News  |  Malaysia

PAS challenge to Pakatan Harapan parties over beer fest

PAS challenge to Pakatan Harapan parties over beer fest
Ahmad Fadhli Shaari said their remaining silent would indicate that they were in cahoots with DAP.
KUALA LUMPUR: PAS today challenged component parties of the opposition Pakatan Harapan pact to state their stand on the beer fest scheduled to be held in the federal capital next month.

PAS Youth vice-chief Ahmad Fadhli Shaari said their remaining silent would indicate that they were in cahoots with DAP which he claimed had defended the organisation of the event.

"It will also show that DAP is the real leader of Pakatan Harapan," he said in a statement published on the PAS Facebook account.

Ahmad Fadhli said the organisation of the beer fest was seen as an intentional affront to religious sensitivities in the country, particularly when the annual event since 2012 was being dubbed as "The Biggest Celebration of the Craft Beer Revolution in Malaysia".
"As a country that has Islam as the official religion, as enshrined in the Federal Constitution, Malaysia should not disparage the sanctity with such freedom.

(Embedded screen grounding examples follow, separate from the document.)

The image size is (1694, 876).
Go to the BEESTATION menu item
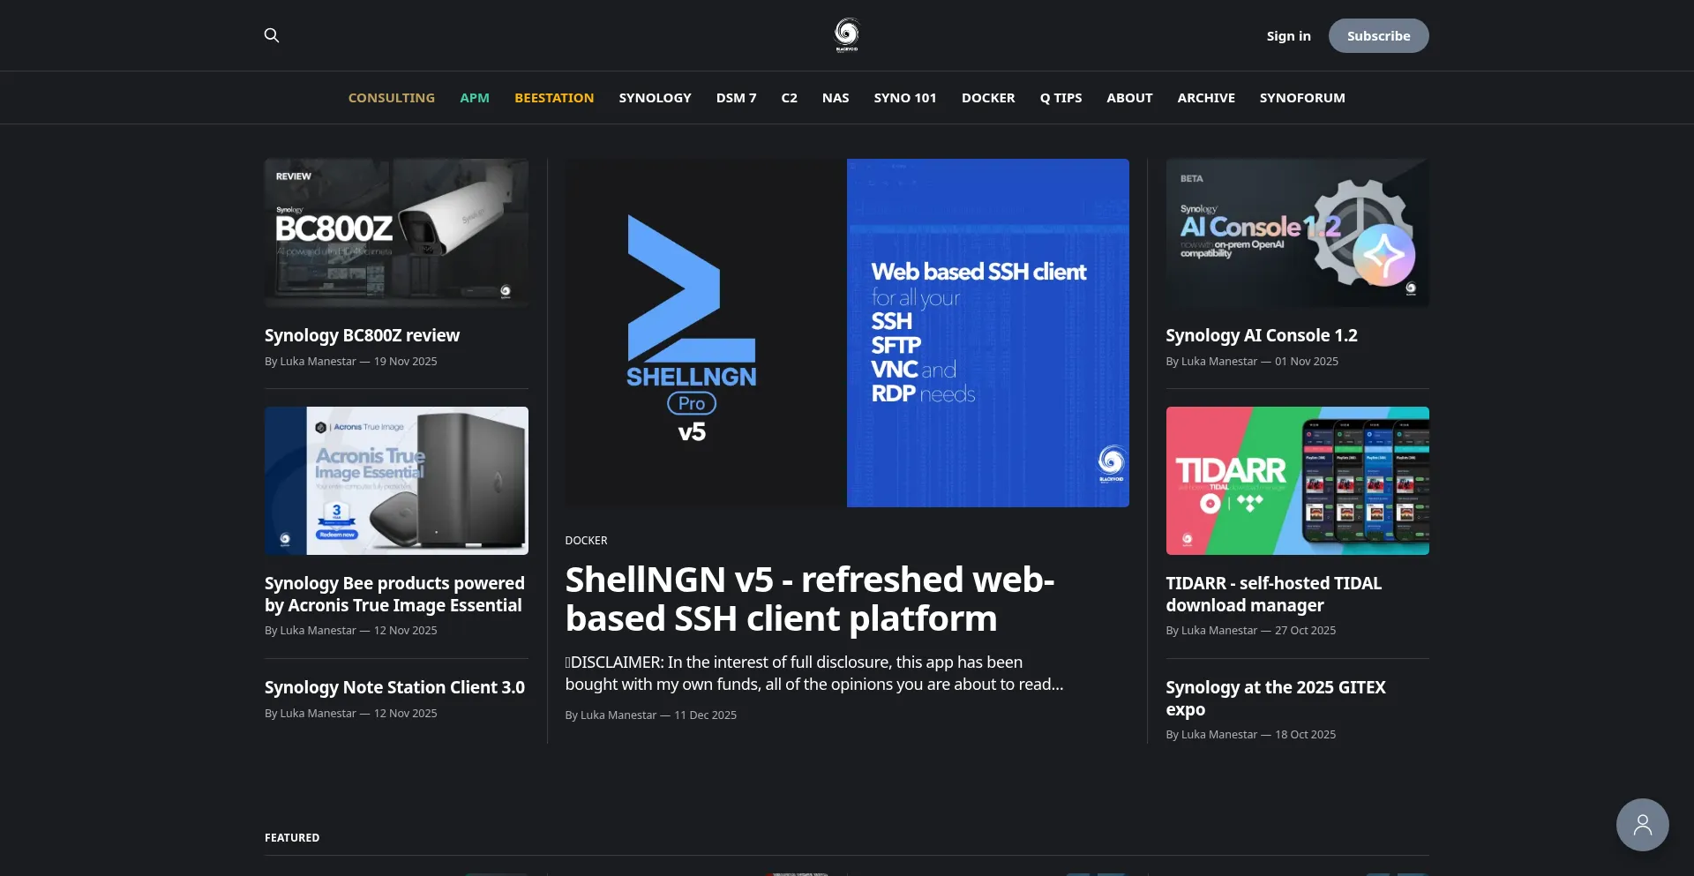[x=554, y=98]
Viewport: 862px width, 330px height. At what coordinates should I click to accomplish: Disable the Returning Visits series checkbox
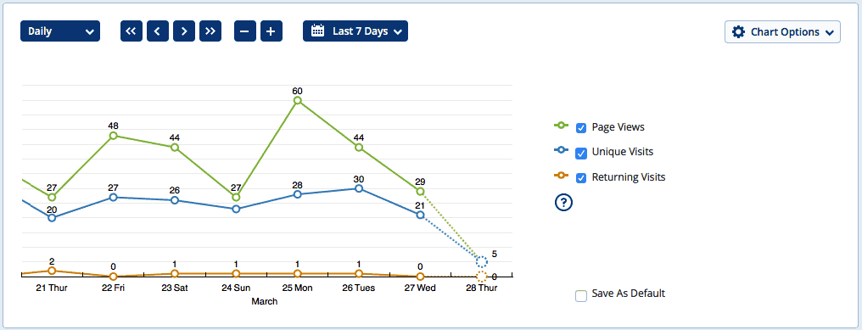click(581, 178)
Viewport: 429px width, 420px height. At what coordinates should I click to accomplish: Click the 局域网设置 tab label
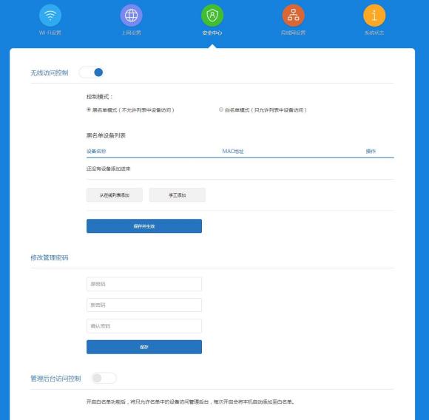[x=294, y=33]
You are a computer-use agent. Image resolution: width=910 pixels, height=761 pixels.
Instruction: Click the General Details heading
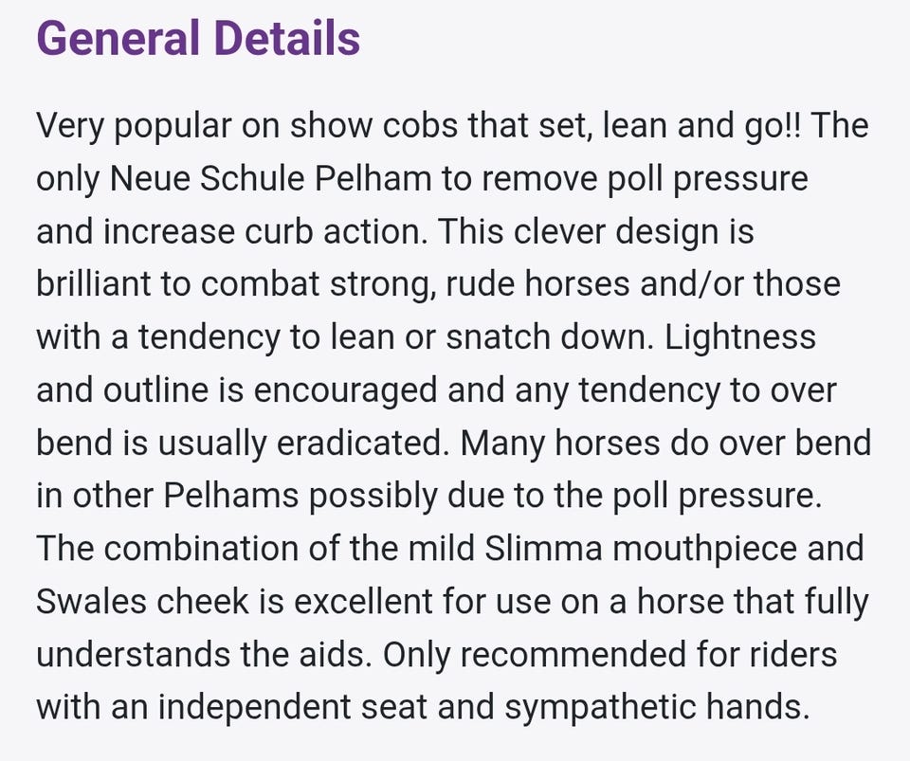198,39
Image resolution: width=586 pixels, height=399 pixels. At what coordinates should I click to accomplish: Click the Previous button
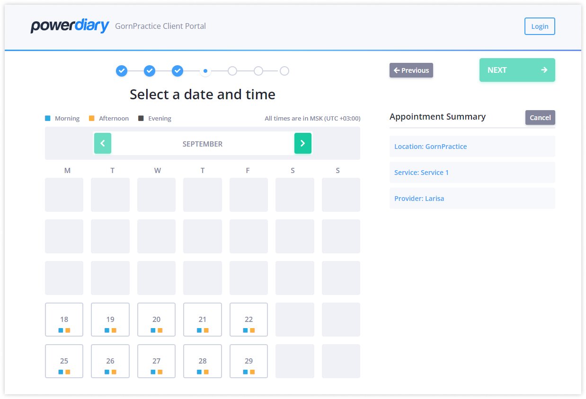(x=411, y=70)
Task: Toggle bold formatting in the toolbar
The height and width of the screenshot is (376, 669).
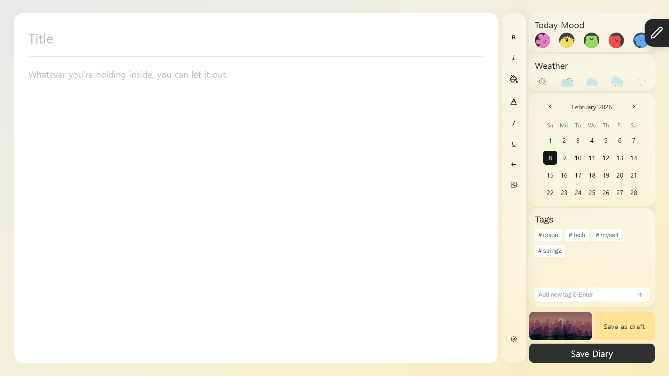Action: tap(514, 37)
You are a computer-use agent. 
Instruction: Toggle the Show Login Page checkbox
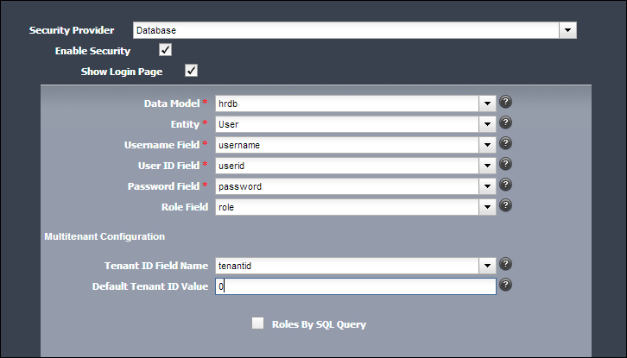(192, 71)
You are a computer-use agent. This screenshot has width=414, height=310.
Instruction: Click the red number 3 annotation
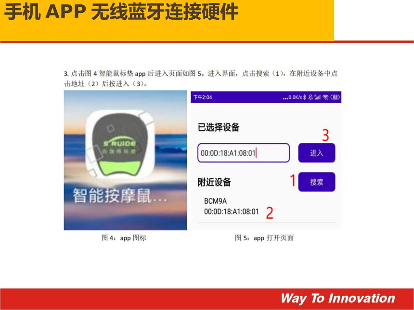coord(325,135)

"Although consuming alcoholic drinks is the right of non-Muslims who make up a section of the community, making the event a festival should not be allowed in the country. It does not reflect the reality of the culture of Malaysia, nor the region," he said.

Ahmad Fadhli said many countries and communities were beginning to realise the undesirable effects of consuming alcoholic drinks or activities related to it.

In KOTA BHARU, Kelantan PAS secretary Datuk Che Abdullah Mat Nawi said DAP clearly did not respect the sensitivities of Muslims when it continued to support the beer fest.

Che Abdullah, who is also Kelantan Agriculture, Agro-based Industry, Biotechnology and Green Technology Committee chairman, said organising a festival where alcoholic drinks were consumed was inappropriate because the majority of the people in the country were Muslims.

"When we argue on the basis of a plural society, it means every Malaysian should respect each others' religions. Islam does not prohibit non-Muslims from consuming alcoholis drinks, but if they are to organise a beer fest, they are not being sensitive towards what is prohibited in Islam.

"This is because the constitution has clearly placed Islam as the official religion and the majority of the people in this country are Muslims," he said when met at his office at the Kota Darul Naim Complex here, today.

Yesterday, Selangor DAP vice-chairman Datuk Teng Chang Khim was quoted as saying that Malaysia was a democratic country, and all parties were entitled to organise any activity as long as it was not illegal.

Teng was also reported to have said that PAS should understand that Malaysia had a plural society and did not comprise people from PAS.

Che Abdullah also slammed Parti Amanah Negara (Amanah) leaders for remaining silent on the issue, despite previously claiming that the party also fought for the principles of Islam.